### STATED TASK
Return every line of the items below that contains the string "image", treating uppercase and lowercase as distinct.

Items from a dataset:
*****

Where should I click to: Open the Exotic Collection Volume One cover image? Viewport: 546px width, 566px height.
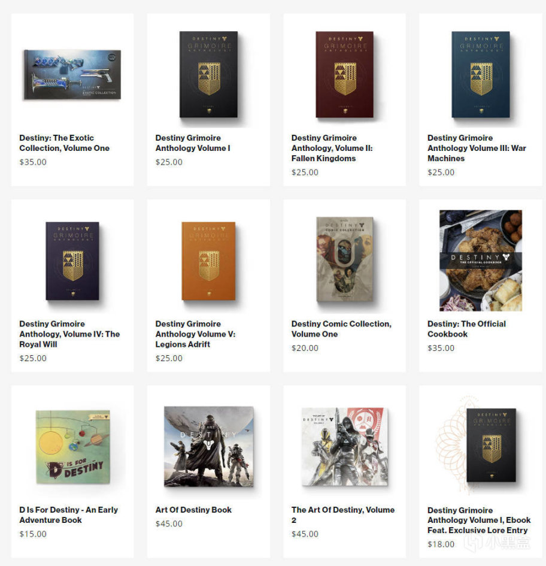click(72, 74)
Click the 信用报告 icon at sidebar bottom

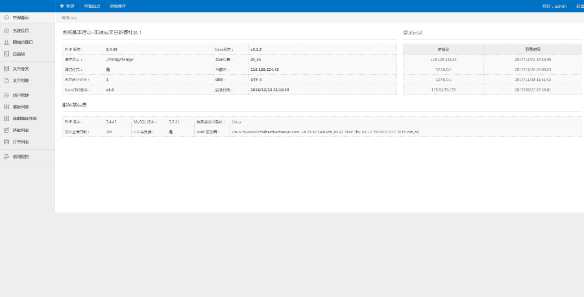(6, 157)
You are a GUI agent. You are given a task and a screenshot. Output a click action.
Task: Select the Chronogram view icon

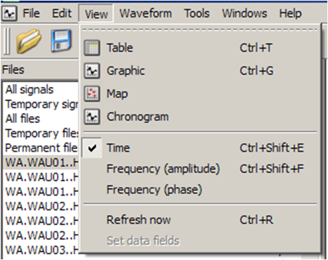click(x=92, y=117)
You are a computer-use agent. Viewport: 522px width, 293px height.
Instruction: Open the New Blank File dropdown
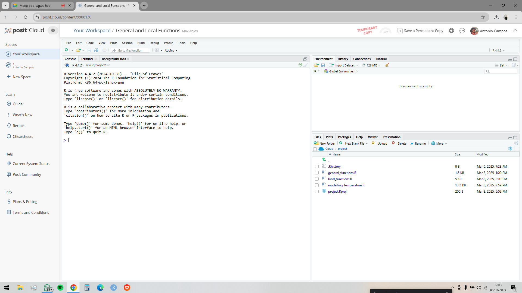coord(356,143)
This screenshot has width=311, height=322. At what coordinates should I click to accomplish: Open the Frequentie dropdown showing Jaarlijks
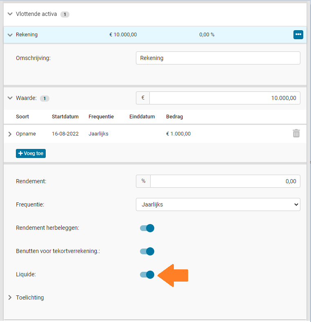pyautogui.click(x=218, y=204)
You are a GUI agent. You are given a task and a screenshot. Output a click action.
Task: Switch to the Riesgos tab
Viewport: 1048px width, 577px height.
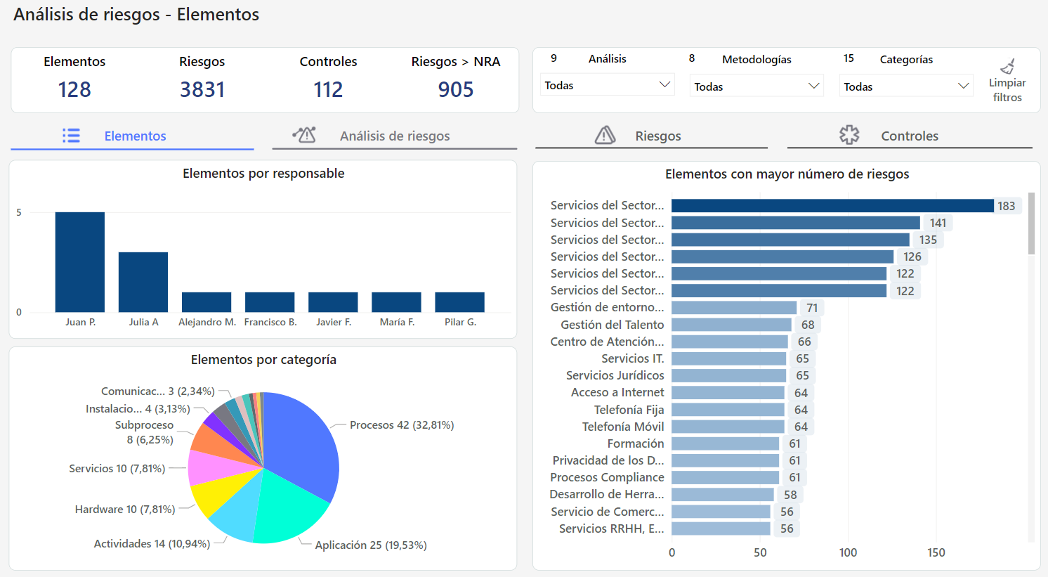tap(657, 136)
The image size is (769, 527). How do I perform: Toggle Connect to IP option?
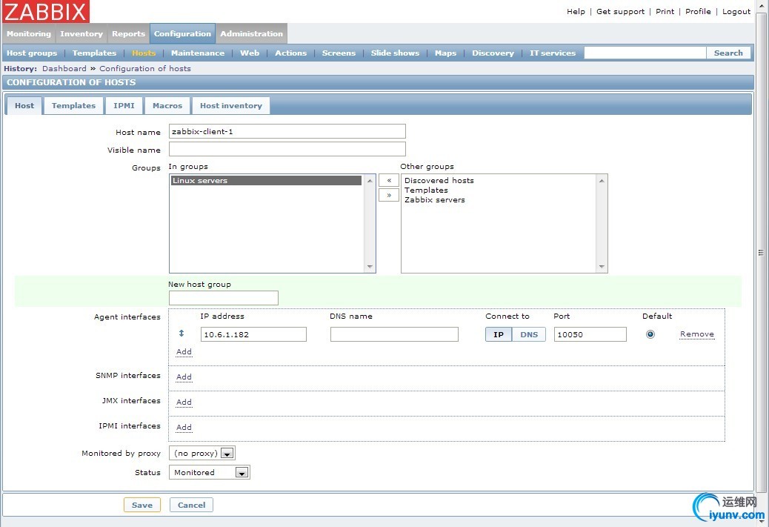click(x=499, y=334)
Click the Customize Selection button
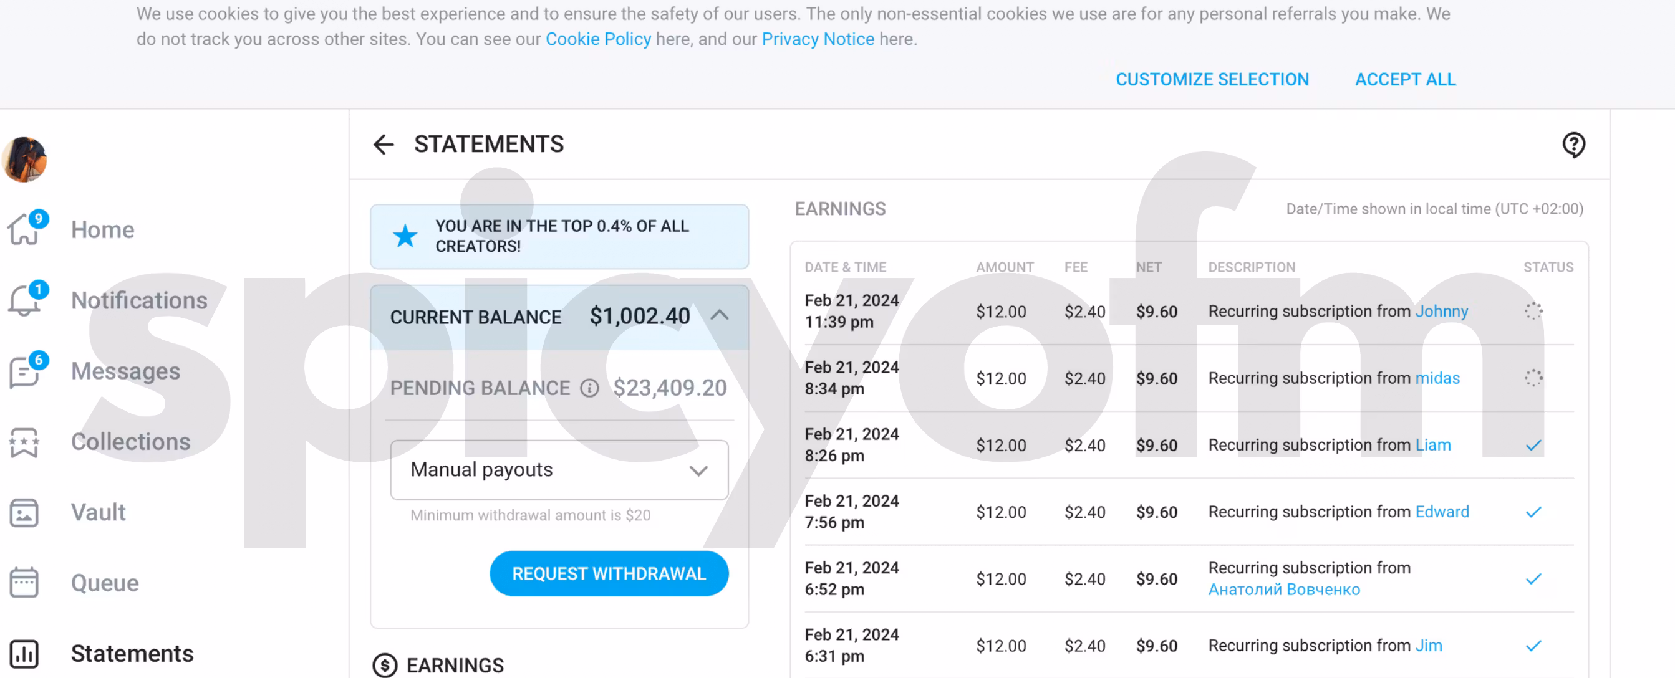The width and height of the screenshot is (1675, 678). (x=1212, y=79)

*****

### TASK OUTPUT
Where should I click to: Open the Exotic Collection Volume One cover image? Viewport: 546px width, 566px height.
The image size is (769, 527). How do I perform: Toggle Connect to IP option?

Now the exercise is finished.